Another lean tool is sequencing, or determining the order in which a manufacturing facility will process a number of different jobs from one production line in order to achieve objectives (e.g., the quantities needed daily). This is also referred to as mixed-model production, as it makes several different parts or products in varying lot sizes so that a factory produces close to the same mix of products that will be sold that day. The mixed-model schedule or sequence governs the making and the delivery of component parts, including those provided by outside suppliers. Again, the goal is to build models according to daily demand. This is of paramount importance in the automotive industry, given that competition for a growing percentage of sophisticated consumers in the global marketplace is driving automotive original equipment manufacturers (OEM) to offer products with an ever-increasing number of features and options.

Today, from the perspective of pure functionality, cars and trucks are becoming a commodity, and competitive product differentiation can therefore be achieved mostly through offering unique colors, fabrics, styles, features, and option packages, which create thousands of potential combinations for any given type of vehicle. Stocking all of these combinations is price-prohibitive, while discovering whether a particular vehicle combination was produced is much too time-consuming, akin to finding the proverbial needle in a haystack. In addition, fastidious customers expect immediate availability of unique vehicle features and option sets.

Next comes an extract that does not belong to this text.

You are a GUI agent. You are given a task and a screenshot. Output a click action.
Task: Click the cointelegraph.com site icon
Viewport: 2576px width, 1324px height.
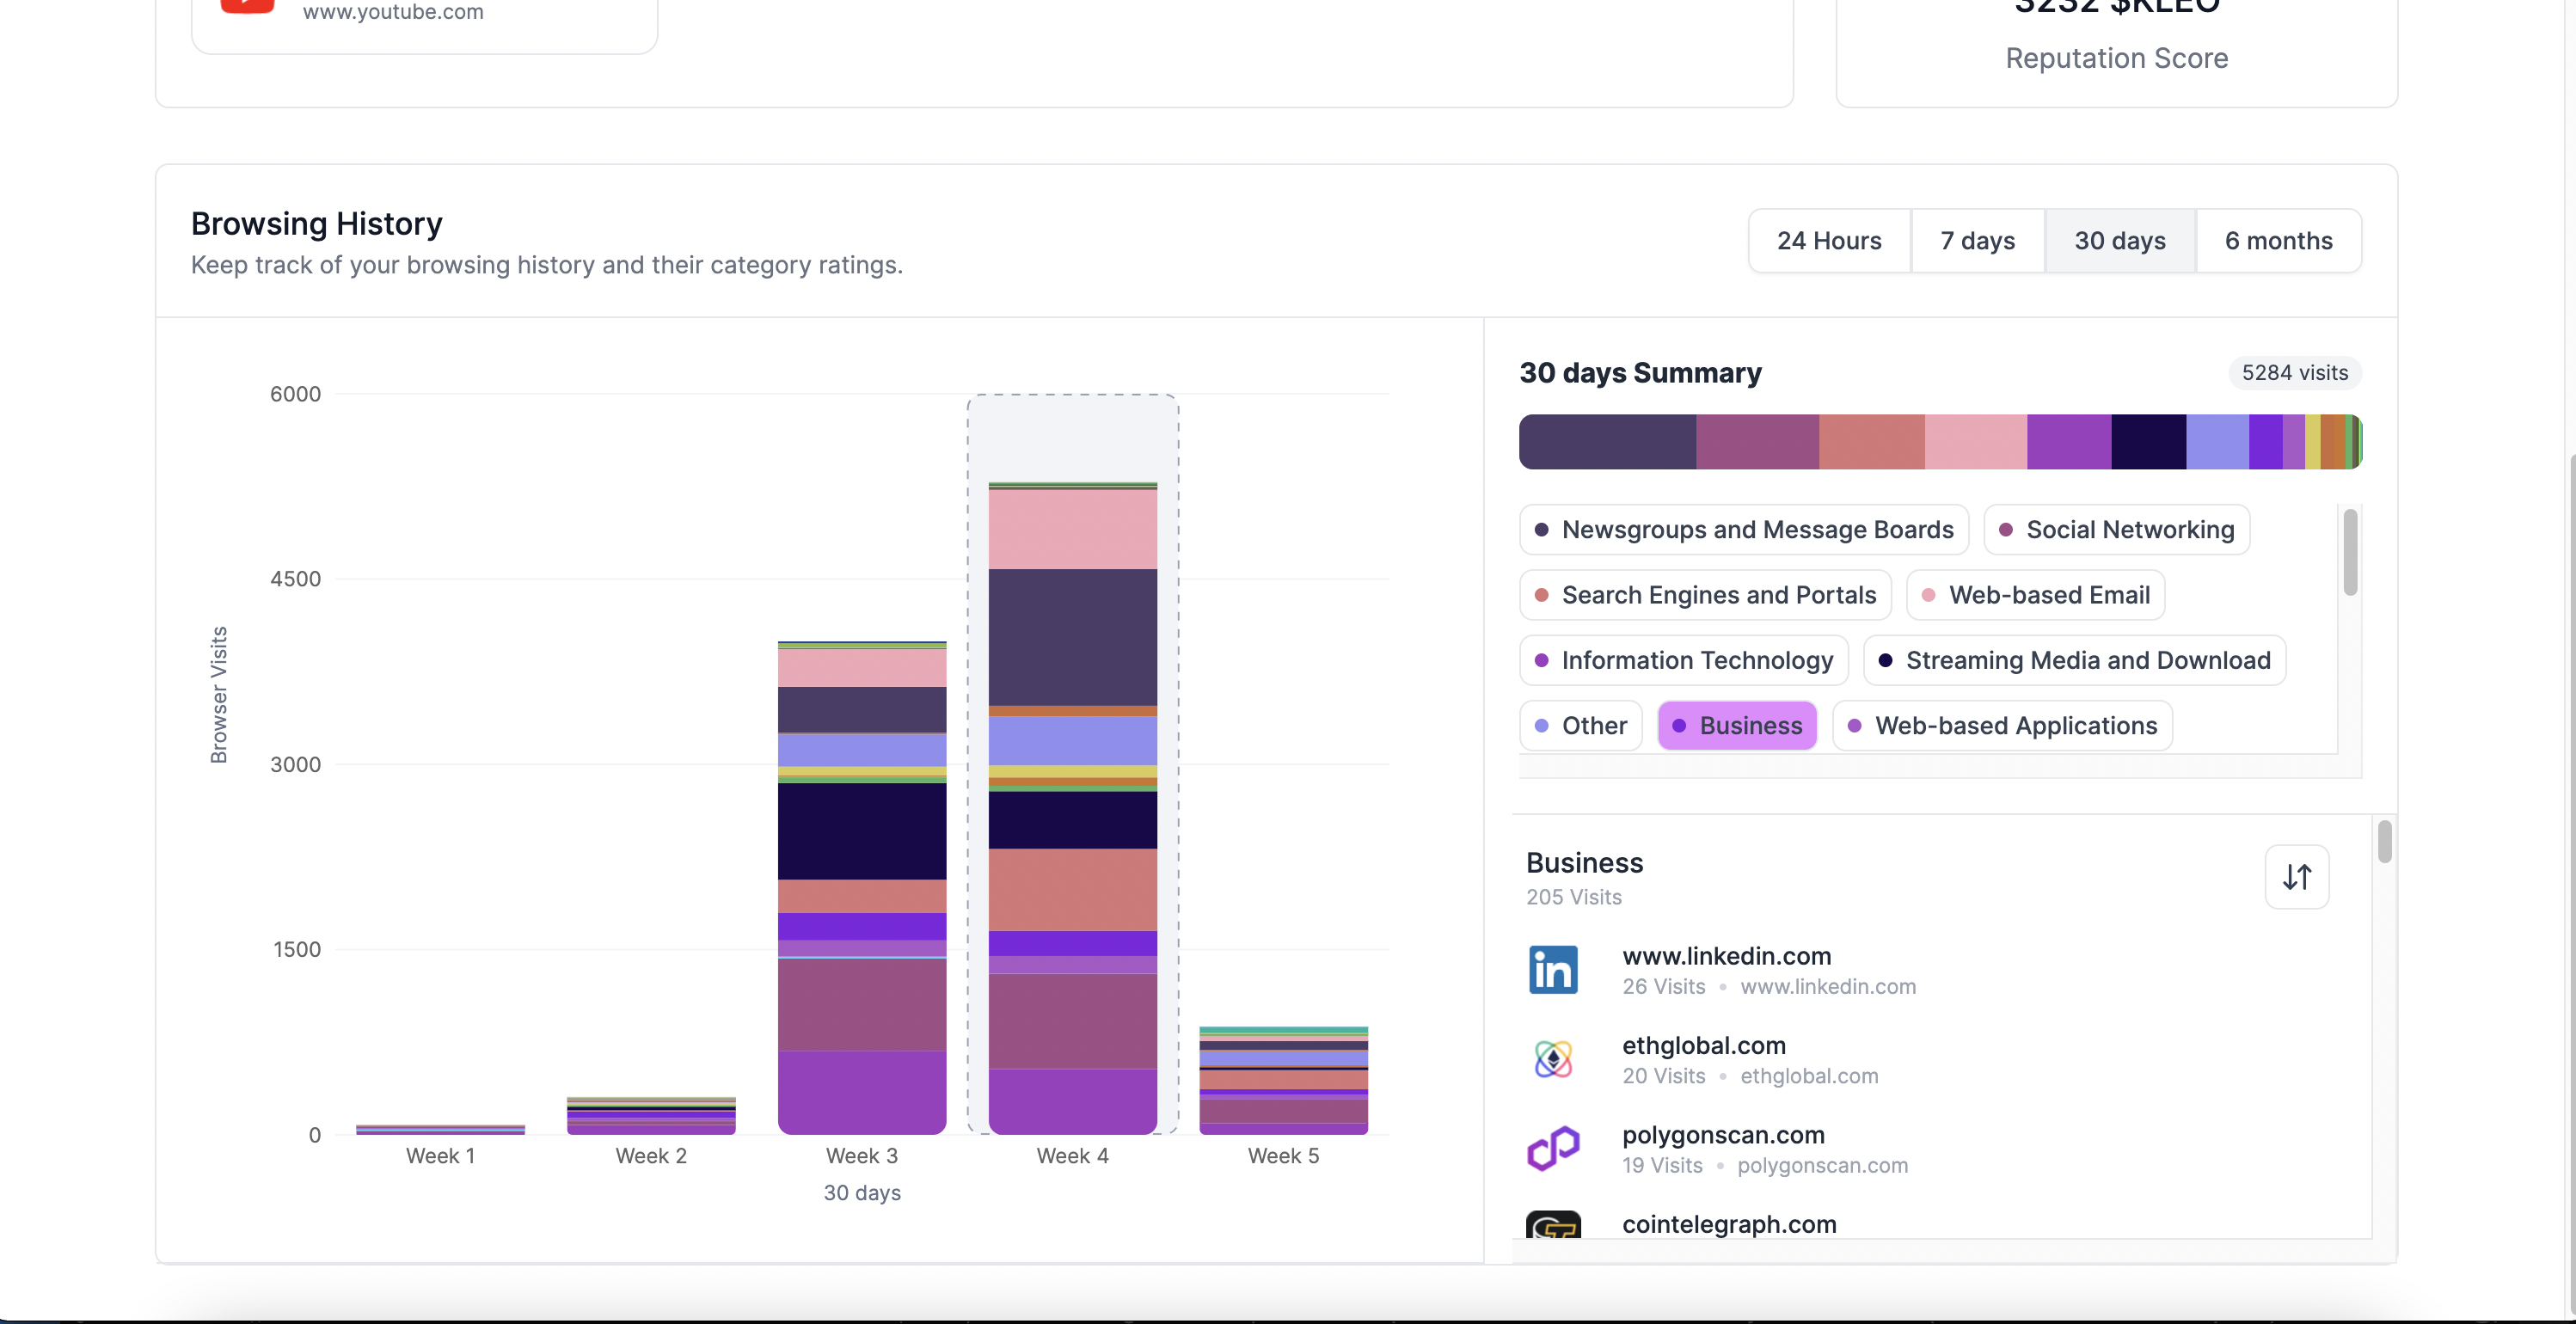coord(1553,1226)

These factors create a conundrum—how to quickly and profitably deliver a customized, finished vehicle.

Allowing buyers to uniquely configure their own vehicle and delivering their "perfect order" within a reasonable timeframe requires a radical departure from the traditional methods of mass production. This new process identifies the unique, individual requirements of each vehicle and synchronizes its assembly with JIT delivery of specifically configured components from suppliers. These components are then delivered to the OEM assembly plant in the exact sequence that each car or truck goes down the final assembly line, which allows the OEMs to produce a tailored vehicle for each customer.

It boils down to the fact that suppliers today are confronted with the dilemma of guaranteeing high levels of customer satisfaction as measured in on-time deliveries and high product quality at reasonable costs, while simultaneously striving to maintain low levels of inventory. For instance, if a car buyer selects or modifies the color of leather seats in the vehicle he orders just one week before that vehicle starts production, how can the supplier provide it if it takes the supplier twelve weeks to buy the leather that goes onto the seats? Furthermore, within the supply chain itself actual requirements and projected demand for component parts are typically out of sync.